Surgery may be required for the papillomas if they are obstructive.

References
Article Title: 

Sorsby Macular Coloboma Syndrome

Clinical Characteristics
Ocular Features: 

Macular colobomas, usually bilateral, are the major ocular feature of this oculoskeletal disorder.  These are non-progressive and are generally heavily pigmented.  Vision is, of course, severely reduced (20/200) and horizontal or pendular nystagmus is a feature in some cases.

Systemic Features: 

The systemic features are primarily skeletal.  Patients have short-limbed dwarfism and brachydactyly of the type B variety.  The thumbs and sometimes the large toes may be broad and bifid.  The distal two phalanges sometimes short, absent, or duplicated and the nails can be dysplastic or absent.

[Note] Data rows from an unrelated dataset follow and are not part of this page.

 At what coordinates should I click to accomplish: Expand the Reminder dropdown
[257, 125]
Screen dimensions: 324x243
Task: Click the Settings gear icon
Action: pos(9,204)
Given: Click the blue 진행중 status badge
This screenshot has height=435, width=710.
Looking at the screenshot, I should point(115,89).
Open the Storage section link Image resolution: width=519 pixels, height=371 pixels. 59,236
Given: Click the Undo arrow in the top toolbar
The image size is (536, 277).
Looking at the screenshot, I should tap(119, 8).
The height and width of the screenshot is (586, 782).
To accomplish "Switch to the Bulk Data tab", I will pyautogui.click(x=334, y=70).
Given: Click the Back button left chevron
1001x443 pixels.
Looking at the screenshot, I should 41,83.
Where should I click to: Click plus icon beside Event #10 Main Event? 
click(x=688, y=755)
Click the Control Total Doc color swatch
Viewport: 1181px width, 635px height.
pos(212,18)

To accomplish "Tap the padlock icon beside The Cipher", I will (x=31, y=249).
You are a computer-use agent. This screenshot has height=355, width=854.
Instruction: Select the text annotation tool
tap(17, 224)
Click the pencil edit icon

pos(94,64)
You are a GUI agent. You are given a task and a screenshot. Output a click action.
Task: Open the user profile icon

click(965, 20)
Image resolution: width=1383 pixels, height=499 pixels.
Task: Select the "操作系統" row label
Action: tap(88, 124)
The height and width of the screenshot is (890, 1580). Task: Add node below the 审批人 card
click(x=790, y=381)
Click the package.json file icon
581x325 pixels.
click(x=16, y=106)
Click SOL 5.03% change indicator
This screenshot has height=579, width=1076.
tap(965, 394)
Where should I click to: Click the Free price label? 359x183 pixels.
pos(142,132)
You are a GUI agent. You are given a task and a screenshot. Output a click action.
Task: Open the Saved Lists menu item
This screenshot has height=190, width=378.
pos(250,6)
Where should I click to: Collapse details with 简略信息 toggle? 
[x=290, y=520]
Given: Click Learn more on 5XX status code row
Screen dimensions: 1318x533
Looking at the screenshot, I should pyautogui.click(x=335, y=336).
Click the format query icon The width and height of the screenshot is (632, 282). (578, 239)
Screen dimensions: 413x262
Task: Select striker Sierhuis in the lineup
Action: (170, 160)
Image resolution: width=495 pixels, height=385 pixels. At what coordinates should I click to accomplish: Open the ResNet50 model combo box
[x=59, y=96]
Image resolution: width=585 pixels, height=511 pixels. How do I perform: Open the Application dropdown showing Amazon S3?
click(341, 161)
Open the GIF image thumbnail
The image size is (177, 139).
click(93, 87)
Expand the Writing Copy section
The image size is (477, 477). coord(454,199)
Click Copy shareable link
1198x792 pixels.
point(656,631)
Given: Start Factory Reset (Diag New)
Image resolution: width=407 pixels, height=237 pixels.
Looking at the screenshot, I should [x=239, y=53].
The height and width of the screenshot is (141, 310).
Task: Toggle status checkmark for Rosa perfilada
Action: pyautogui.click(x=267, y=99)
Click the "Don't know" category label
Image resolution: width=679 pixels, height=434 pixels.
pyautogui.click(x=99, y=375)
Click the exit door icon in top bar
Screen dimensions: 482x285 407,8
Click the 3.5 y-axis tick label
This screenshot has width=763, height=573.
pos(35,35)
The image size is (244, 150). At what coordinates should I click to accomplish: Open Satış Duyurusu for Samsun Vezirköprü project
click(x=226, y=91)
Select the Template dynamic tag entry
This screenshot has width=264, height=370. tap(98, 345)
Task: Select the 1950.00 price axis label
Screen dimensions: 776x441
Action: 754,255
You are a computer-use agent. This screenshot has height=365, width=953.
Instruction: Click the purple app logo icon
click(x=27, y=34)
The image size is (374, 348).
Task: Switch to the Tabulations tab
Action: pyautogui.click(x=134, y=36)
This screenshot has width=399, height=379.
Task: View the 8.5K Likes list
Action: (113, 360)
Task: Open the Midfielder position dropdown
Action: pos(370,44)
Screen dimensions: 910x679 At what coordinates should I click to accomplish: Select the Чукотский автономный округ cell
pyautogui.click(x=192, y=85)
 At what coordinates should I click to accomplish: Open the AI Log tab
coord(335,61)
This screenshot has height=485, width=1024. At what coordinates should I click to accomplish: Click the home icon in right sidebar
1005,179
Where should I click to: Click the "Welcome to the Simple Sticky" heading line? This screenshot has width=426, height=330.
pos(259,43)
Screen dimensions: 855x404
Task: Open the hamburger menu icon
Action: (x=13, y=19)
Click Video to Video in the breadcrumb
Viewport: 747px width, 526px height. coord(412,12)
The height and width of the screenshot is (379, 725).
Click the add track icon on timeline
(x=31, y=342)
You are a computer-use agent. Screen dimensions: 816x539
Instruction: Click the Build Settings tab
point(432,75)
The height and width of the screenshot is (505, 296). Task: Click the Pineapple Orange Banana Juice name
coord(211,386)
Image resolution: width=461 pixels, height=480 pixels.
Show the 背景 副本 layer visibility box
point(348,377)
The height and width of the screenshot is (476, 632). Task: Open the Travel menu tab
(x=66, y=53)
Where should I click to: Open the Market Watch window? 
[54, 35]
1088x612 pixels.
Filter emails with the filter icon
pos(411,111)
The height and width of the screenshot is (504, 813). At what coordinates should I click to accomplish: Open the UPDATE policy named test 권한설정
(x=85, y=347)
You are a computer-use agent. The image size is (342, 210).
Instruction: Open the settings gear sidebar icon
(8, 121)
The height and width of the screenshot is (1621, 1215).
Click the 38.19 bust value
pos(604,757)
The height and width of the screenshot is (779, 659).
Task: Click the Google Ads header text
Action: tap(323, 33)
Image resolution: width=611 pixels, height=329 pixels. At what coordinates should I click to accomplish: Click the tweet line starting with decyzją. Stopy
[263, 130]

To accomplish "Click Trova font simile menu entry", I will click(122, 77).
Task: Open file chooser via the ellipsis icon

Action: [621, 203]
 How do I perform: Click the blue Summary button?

Syndactyly of several digits in both hands and feet is common.  The ears are large and protuberant and some patients have deafness.  Oligodontia may be present.  Cartilage can have diastrophic changes.  Mental development is normal.

Genetics

In the few families reported, the transmission pattern is vertical suggesting autosomal dominant inheritance but no mutation or locus has been reported.  The mutation causing brachydactyly type B1 was not present in several cases.

Pedigree: 
Autosomal dominant
Treatment
Treatment Options: 

Surgical treatment of digital anomalies can be beneficial.  Low vision aids could be helpful as well.